Abstract:Positioning and sensing over wireless networks are imperative for many emerging applications. However, traditional wireless channel models cannot be used for sensing the attitude of the user equipment (UE), since they over-simplify the UE as a point target. In this paper, a comprehensive electromagnetic propagation modeling (EPM) based on electromagnetic theory is developed to precisely model the near-field channel. For the noise-free case, the EPM model establishes the non-linear functional dependence of observed signals on both the position and attitude of the UE. To address the difficulty in the non-linear coupling, we first propose to divide the distance domain into three regions, separated by the defined Phase ambiguity distance and Spacing constraint distance. Then, for each region, we obtain the closed-form solutions for joint position and attitude estimation with low complexity. Next, to investigate the impact of random noise on the joint estimation performance, the Ziv-Zakai bound (ZZB) is derived to yield useful insights.
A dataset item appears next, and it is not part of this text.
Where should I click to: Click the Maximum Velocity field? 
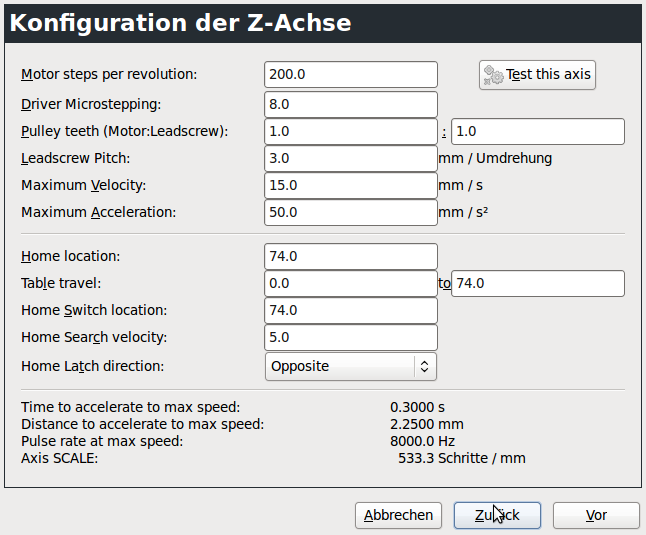[x=351, y=185]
The expected Cram\'er-Rao bound (ECRB) is further provided to obtain the simplified closed-form expressions for the performance lower bounds. Our numerical results demonstrate that the derived ZZB can provide accurate predictions of the performance of estimators in all signal-to-noise ratio (SNR) regimes. More importantly, we achieve the millimeter-level accuracy in position estimation and attain the 0.1-level accuracy in attitude estimation.